TAYLOR'S EVERMORE :
CHASING BEAUTY

“Life is messy,” Rodney Crowell opined on his 1992 album of the same name. Following his divorce from fellow country progressive Rosanne Cash and at odds with fame after seeing his Diamonds & Dirt become the first country album to yield five #1s, he got real about the dead-ends, frustrations and self-reckoning he’d faced.

evermore, Taylor Swift’s midnight-drop ninth studio album, conjures many of the same snarls on the way to something akin to happily ever after. But where the then-42-year-old Crowell was confessional, the 31-on-Sunday songstress has opted to craft 15 songs that often operate as folklore’s “Betty” does: sung from the perspective of someone definitely not Swift or her immediate circle of friends. In the jaded, failed, thwarted and surrendered narrators, the singer nonetheless wraps her whispery voice around the same kind of suburban candor that once upon a time made Carly Simon such a siren for the ’70s and ’80s Upper West Side late 20- and 30-somethings realizing that not everyone wins.

Indeed, “’Tis the Damned Season” sees the girl with big dreams returning home for the holidays, determined to make L.A. work but willing to re-spark what was with the boy she left behind. Cooing, “I won’t ask you to wait if you don’t ask me to stay,” she acknowledges that it’s her California friends who will write books about her if she makes it but that he’s the only one who knows which smile she’s faking. Take the real wherever you can find it, she suggests.

It’s a fascinating crew: a young girl about to jilt the guy with his grandmother’s ring in his pocket (“Champagne Problems”), the two too-beautiful hustlers preying on rich old society types who fall in love (the early-Eagles-feeling “Cowboy Like Me,” with Marcus Mumford), the young girl suffering for an older lover (“Tolerate It”) and a cheating/murder/best-friend-avenging ballad serving up a Bobbie Gentry mystery (the crunchy, Neil Young/hippie outing “No Body, No Crime,” with Haim). Synths and string rise, horns appear, drum machines are abundant, yet this is a quiet record that derives its intrigue from how the characters move within their circumstances.

“Happiness” finds a woman at the end of seven years moving through what come with being dumped. “I pulled your body into mine every goddamn night/ Now I get fake niceties,” she intones flatly. “No one teaches you what to do when a good man hurts you/ And you know you hurt him, too.”

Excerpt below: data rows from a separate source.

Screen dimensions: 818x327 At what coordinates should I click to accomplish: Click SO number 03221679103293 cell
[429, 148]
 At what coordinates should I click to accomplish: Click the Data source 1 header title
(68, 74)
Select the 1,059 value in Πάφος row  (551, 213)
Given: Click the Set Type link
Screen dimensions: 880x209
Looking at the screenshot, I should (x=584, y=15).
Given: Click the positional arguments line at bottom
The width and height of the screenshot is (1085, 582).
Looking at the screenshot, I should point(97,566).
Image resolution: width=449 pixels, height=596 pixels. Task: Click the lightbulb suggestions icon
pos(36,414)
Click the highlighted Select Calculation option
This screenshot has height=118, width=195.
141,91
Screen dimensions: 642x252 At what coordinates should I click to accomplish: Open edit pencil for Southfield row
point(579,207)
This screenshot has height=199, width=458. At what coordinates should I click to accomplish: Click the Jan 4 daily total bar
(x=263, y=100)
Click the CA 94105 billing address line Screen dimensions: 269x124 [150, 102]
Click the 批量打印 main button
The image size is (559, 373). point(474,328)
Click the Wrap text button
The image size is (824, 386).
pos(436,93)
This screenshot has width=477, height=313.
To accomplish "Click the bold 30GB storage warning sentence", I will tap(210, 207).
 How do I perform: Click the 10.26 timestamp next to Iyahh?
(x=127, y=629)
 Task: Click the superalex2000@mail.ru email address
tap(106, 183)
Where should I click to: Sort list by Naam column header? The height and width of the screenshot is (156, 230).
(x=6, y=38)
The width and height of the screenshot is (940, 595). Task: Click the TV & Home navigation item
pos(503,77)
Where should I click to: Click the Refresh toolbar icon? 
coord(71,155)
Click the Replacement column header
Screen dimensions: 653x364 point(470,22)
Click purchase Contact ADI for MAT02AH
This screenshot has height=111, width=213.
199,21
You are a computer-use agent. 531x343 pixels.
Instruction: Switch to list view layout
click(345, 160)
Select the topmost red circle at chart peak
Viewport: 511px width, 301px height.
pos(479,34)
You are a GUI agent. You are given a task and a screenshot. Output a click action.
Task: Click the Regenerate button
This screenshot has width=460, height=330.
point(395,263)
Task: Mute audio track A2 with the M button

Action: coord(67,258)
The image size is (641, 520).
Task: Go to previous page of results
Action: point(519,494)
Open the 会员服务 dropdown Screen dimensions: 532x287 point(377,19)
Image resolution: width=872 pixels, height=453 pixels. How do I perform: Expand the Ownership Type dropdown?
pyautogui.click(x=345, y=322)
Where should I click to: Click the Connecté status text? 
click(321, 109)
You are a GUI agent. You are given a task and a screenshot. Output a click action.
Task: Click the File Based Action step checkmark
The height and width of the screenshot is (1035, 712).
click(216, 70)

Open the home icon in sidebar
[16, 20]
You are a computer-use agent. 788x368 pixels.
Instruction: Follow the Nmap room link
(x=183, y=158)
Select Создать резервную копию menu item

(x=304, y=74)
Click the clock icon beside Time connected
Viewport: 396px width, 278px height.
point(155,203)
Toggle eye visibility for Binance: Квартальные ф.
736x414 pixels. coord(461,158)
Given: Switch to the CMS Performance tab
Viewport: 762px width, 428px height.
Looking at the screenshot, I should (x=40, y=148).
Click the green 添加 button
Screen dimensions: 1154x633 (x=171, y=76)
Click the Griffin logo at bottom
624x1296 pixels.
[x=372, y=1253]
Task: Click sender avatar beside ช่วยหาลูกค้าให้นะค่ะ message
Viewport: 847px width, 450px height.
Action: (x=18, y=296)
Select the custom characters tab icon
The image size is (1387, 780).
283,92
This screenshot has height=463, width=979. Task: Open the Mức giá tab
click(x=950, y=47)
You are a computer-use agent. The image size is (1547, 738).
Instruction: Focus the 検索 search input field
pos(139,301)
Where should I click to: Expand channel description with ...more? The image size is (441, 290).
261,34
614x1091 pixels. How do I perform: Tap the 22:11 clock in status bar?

This emotional transparency evolved from Swift’s scorched-earth/pool-of-tears youth; these songs shimmer with possibility and ripple with conflict. And like folklore, evermore employs a lo-fi, watery sonic palette. Hypnotic, it’s music to light a candle by, pour a glass of red wine to and ruminate over life’s mysteries with. Or dream of the future you hope to create as the music wafts through the room. A companion for reckoning our mistakes, it can fill a long night or stretch of highway with insight missed in the heat of the moment.

There are no easy anthems nor cheerleading chants for high-school heartbreaks. Having grown up in public with her dating traumas dissected by the biggest high school on the planet, Swift has become a highly attuned student of the human heart. What we lose in ear-wormage, we may gain in compassion and clarity.

“Marjorie,” a glistening bit of sunshine, celebrates her maternal grandmother’s wisdom. Joined by Justin Vernon on vocals, Swift recognizes that death cannot destroy what was shared. That knowledge sparkles as she pours through the simple truths imparted by her late grandmother, whose voice is also featured.

On “Closure,” we hear a sprinkle of piano, some percussion-stacking, and strings sliding in and out. The singer denies the jilter his desired absolution over knife-cut beats. Maintaining tension, she runs through the letter received, offering the terse, staccato “I’m feeling better” and the very clear sense that he’s dead to her.

In spite of “Closure” and the larger body count, evermore is not a comeuppance. The percolating “Long Story, Short”—the closest thing to an actual single—starts there, tells the tale, but then Tay keeps moving, through the part that sucks, to discover that the ones who stick with it sometimes win. As the final verse concedes, “Past me, I wanna tell you not to get lost in these petty things/ Your nemeses will defeat themselves before you get the chance to swing,” offering a forward look that feels like the liberation of Taylor Swift.

If the pattern holds, it is the pretty things that are calling her; the deeply lonely “Coney Island,” with The National, and the title track, with Bon Iver, sift through the ways love doesn’t always win against momentum, life, being out of phase. Still, in their voices one senses that no matter the disappointment, whatever has been was worth the deep sadness sustained.

To chase beauty, to believe in—and lose—love is the only way to realize warmer dreams. Rather than writing a valentine or a poison-pen letter, Swift provides a cloud of all the hollow feels. Making it so lovely, it becomes something we can survive, the risk of falling far less lethal.